- [What you need to do]:
1. Quote the post on banning open access word for word, starting at "It began when" and ending after "the general public.".
2. Using the post on banning open access, decide whether each statement agrees with it, answering yes or no and quoting the words that decide it. (a) The Fair Copyright in Research Works Act would also ban other federal agencies from adopting open-access policies. (b) The MAPLight.org report found that the bill's sponsors received three times as much money from the publishing industry as non-sponsors on the relevant committee. (c) Conyers made his argument in favor of the bill in the New York Times.

- [Excerpted text]:
================
Banning Open Access II
Posted by John Baez
Remember John Conyer’s Fair Copyright in Research Works Act, which would ban the National Institute of Health from making taxpayer-funded research freely accessible, and also ban other federal agencies from adopting open-access policies?
Now Conyers has made a hilarious argument in favor of this bill, over at the Huffington Post.
It began when Lawrence Lessig and Michael Eisen wrote an article entitled “Is Conyers Shilling for Special Interests?”, ripping into Conyers as follows:
Right now, there’s a proposal in Congress to forbid the government from requiring scientists who receive taxpayer funds for medical research to publish their findings openly on the Internet.
This ban on “open access publishing” (which is currently required) would result in a lot of government-funded research being published exclusively in for-profit journals — inaccessible to the general public.
Why on earth would anyone propose this? A new report by transparency group MAPLight.org shows that sponsors of this bill — led by Rep. John Conyers — received twice as much money from the publishing industry as those on the relevant committee who are not sponsors.
This is exactly the kind of money-for-influence scheme that constantly happens behind our backs and erodes the public’s trust in government.
================
Dataset entries
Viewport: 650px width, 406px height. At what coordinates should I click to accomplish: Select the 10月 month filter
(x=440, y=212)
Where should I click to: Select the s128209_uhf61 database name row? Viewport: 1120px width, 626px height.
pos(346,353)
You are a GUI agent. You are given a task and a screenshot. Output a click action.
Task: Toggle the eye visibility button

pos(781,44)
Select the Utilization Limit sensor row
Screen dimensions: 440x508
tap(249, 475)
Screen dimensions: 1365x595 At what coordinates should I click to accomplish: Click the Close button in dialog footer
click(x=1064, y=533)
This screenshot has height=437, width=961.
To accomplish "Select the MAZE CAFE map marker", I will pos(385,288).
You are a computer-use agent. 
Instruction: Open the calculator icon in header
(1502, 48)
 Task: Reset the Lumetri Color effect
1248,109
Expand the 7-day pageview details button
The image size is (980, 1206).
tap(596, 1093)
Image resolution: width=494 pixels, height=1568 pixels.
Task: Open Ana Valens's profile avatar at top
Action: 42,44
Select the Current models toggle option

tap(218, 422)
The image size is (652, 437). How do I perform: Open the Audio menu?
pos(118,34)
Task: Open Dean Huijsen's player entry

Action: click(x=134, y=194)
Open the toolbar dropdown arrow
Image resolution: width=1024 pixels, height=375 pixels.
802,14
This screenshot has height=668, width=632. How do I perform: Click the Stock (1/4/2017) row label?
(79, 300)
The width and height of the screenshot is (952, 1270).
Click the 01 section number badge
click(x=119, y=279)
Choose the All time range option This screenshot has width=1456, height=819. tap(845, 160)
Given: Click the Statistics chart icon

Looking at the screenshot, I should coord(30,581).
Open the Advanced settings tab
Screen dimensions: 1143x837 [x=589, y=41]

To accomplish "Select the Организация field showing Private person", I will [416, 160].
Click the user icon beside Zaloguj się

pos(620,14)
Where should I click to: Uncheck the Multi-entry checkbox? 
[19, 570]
================
- [Solutions per task]:
1.
It began when Lawrence Lessig and Michael Eisen wrote an article entitled “Is Conyers Shilling for Special Interests?”, ripping into Conyers as follows:
Right now, there’s a proposal in Congress to forbid the government from requiring scientists who receive taxpayer funds for medical research to publish their findings openly on the Internet.
This ban on “open access publishing” (which is currently required) would result in a lot of government-funded research being published exclusively in for-profit journals — inaccessible to the general public.

2.
(a) Yes: "and also ban other federal agencies from adopting open-access policies"
(b) No: "received twice as much money from the publishing industry as those on the relevant committee who are not sponsors"
(c) No: "over at the Huffington Post"